§ GIVEN TASK
List every line below that contains the word "reported", copying each such line in full.

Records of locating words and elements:

▬▬▬

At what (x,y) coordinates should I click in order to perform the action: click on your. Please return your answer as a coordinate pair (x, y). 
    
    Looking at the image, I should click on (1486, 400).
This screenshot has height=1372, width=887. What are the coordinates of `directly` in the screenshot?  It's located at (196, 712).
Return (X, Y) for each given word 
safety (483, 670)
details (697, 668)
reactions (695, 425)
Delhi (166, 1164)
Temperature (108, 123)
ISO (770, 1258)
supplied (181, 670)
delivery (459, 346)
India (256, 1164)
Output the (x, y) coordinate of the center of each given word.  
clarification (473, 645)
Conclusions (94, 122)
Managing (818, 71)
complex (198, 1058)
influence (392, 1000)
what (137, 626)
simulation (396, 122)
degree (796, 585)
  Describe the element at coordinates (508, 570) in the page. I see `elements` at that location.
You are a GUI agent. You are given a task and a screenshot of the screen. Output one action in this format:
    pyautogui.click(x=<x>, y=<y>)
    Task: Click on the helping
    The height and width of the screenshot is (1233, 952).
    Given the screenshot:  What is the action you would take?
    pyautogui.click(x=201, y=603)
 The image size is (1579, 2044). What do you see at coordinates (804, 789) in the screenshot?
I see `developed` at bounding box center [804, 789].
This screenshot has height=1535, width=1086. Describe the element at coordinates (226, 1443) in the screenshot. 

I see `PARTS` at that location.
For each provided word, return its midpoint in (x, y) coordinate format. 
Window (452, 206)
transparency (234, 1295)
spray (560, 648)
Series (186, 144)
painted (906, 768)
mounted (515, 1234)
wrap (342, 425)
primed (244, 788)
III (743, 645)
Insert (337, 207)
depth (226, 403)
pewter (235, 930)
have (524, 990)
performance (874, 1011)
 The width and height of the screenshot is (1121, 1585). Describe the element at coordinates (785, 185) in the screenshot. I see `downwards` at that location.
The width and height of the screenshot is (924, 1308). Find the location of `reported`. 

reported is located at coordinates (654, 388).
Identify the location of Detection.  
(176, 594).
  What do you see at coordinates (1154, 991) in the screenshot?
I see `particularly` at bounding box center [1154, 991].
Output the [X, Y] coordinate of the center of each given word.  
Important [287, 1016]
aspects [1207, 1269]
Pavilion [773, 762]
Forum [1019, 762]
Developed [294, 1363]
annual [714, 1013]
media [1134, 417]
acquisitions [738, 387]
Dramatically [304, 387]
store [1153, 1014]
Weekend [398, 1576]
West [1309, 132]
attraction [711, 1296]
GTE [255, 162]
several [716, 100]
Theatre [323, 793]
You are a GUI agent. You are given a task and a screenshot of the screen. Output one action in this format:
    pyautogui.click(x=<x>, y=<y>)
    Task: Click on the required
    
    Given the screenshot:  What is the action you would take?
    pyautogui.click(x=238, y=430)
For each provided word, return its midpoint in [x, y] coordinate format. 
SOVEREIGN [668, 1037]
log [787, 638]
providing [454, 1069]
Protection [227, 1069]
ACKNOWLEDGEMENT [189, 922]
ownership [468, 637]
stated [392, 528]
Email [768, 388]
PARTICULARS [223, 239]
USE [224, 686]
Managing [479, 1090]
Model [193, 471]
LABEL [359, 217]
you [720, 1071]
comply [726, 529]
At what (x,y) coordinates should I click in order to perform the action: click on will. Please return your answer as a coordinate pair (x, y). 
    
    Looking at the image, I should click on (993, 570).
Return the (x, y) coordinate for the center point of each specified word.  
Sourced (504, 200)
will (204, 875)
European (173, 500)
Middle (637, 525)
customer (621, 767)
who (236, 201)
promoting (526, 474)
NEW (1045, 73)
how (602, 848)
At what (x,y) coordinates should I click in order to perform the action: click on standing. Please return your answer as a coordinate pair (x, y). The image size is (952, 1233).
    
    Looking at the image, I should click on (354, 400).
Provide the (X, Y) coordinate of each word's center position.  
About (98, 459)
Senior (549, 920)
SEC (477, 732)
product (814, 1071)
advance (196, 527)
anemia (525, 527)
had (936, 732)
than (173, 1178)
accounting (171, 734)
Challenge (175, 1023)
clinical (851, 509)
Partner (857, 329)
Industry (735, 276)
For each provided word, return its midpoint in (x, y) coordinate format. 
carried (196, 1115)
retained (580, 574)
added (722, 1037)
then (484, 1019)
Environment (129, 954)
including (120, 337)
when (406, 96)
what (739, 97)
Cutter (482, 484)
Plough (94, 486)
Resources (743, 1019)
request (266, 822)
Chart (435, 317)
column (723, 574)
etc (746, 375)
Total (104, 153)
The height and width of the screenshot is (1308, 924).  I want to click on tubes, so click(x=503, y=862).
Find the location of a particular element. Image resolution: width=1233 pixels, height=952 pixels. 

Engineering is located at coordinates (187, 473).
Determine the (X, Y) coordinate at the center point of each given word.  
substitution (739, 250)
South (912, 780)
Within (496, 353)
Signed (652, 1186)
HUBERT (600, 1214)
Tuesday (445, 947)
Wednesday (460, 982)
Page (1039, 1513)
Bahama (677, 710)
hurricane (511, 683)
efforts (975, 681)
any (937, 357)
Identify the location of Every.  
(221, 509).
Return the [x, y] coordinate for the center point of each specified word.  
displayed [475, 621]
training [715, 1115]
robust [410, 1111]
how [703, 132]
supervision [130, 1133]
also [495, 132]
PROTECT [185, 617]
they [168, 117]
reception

▬▬▬

§ REPLY TO THE EXERCISE
The width and height of the screenshot is (924, 1308). Find the location of `reported`. 
reported is located at coordinates (654, 388).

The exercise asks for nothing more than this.